Type: Lute > Chordophone.
Region: Turkey > Middle East.
The cümbüs is a Turkish stringed instrument of a
relatively modern origin that is likely modeled after the Ahenk. It was
developed in 1930 by Zeynel Abidin Cümbüs; (1881-1947) as louder
alternative to the oud so this instrument could be heard in a much
larger ensemble. The cümbüs shaped like a banjo with a spun-aluminum
body and skin soundboard usually covered with synthetic skin nowadays.
This instrument enjoys current popularity in both Turkish and Western
music, recently it has been incorporated in rock, pop and jazz music.
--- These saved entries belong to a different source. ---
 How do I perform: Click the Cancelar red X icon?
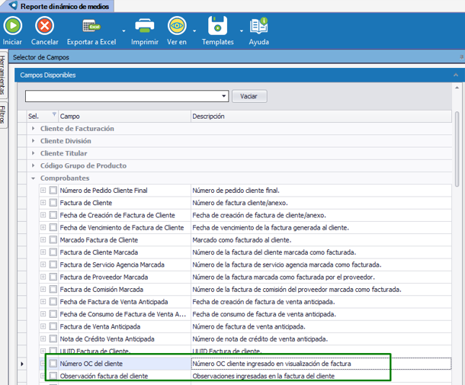(x=44, y=27)

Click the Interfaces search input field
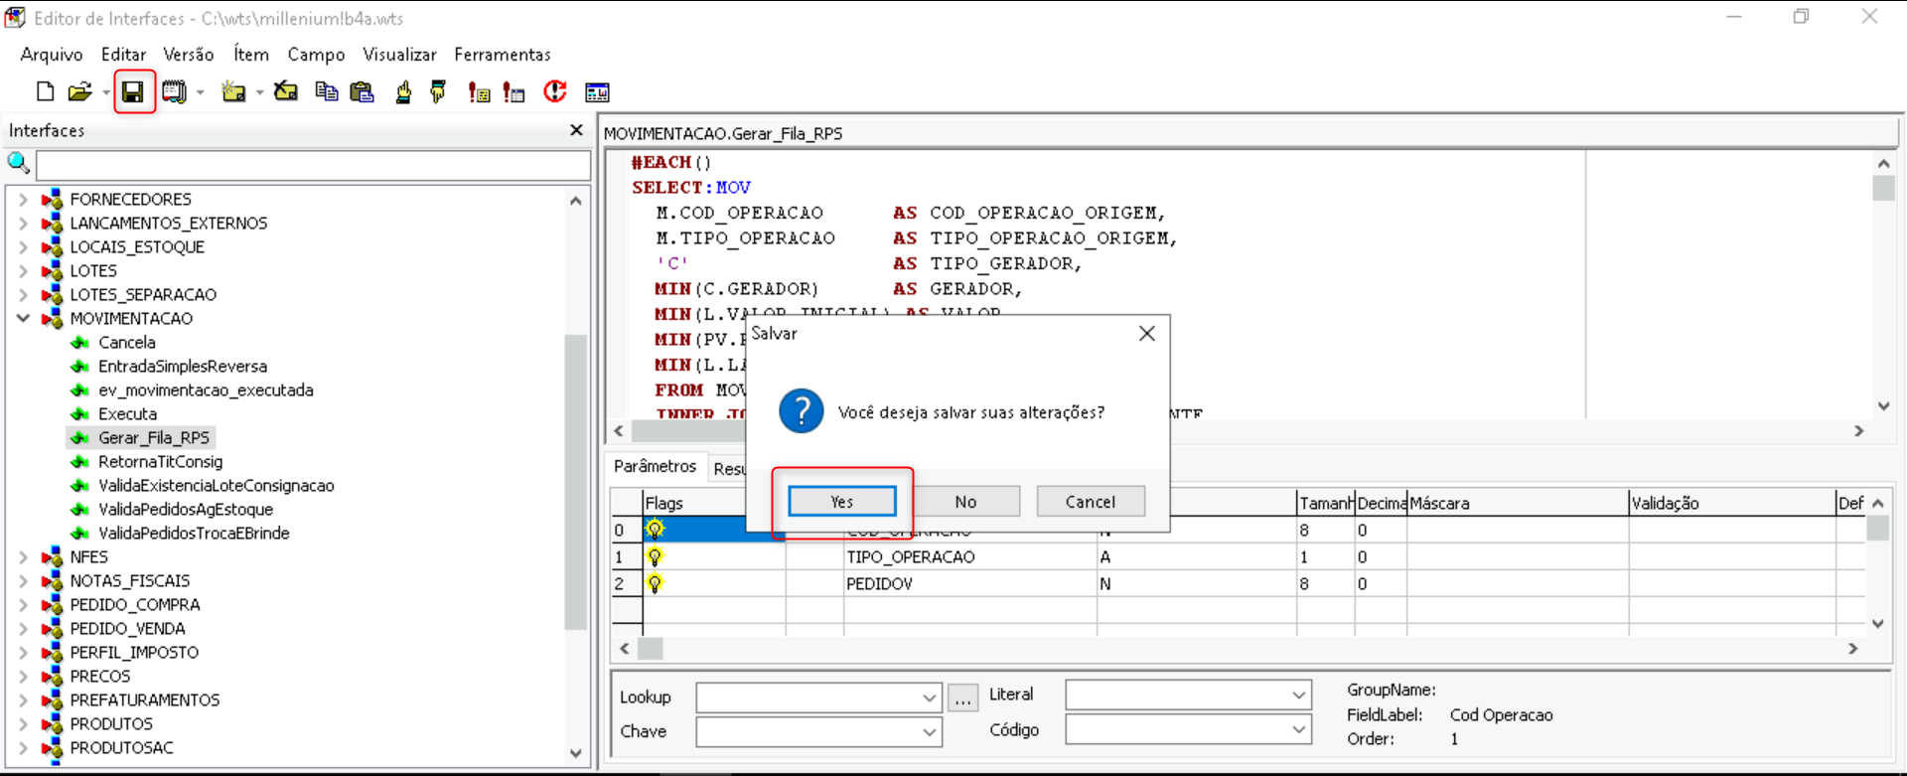click(313, 165)
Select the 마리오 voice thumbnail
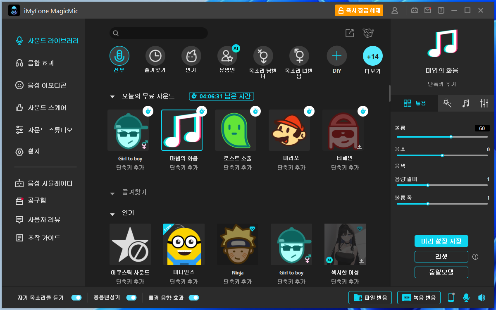 click(290, 130)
The most common forms of cümbüs are fretless as they are
strung and tuned like the oud. Fretted cümbüs are also available they
are modeled after mandolins usually having eight strings. The neck is
adjustable, allowing the musician to change the angle of the neck to its
strings by turning a screw. One model is made with a wooden resonator
bowl, with the effect of a less tinny, softer sound. There is also a
tanbur-cümbüs which is bowed.
Although in Turkey the standard tuning is usually C# F#
B E A D.
Arab musicians usually tend to stick with D G A D G C. Depending
on string-sets both Turkish and Arabic oud tunings maybe used.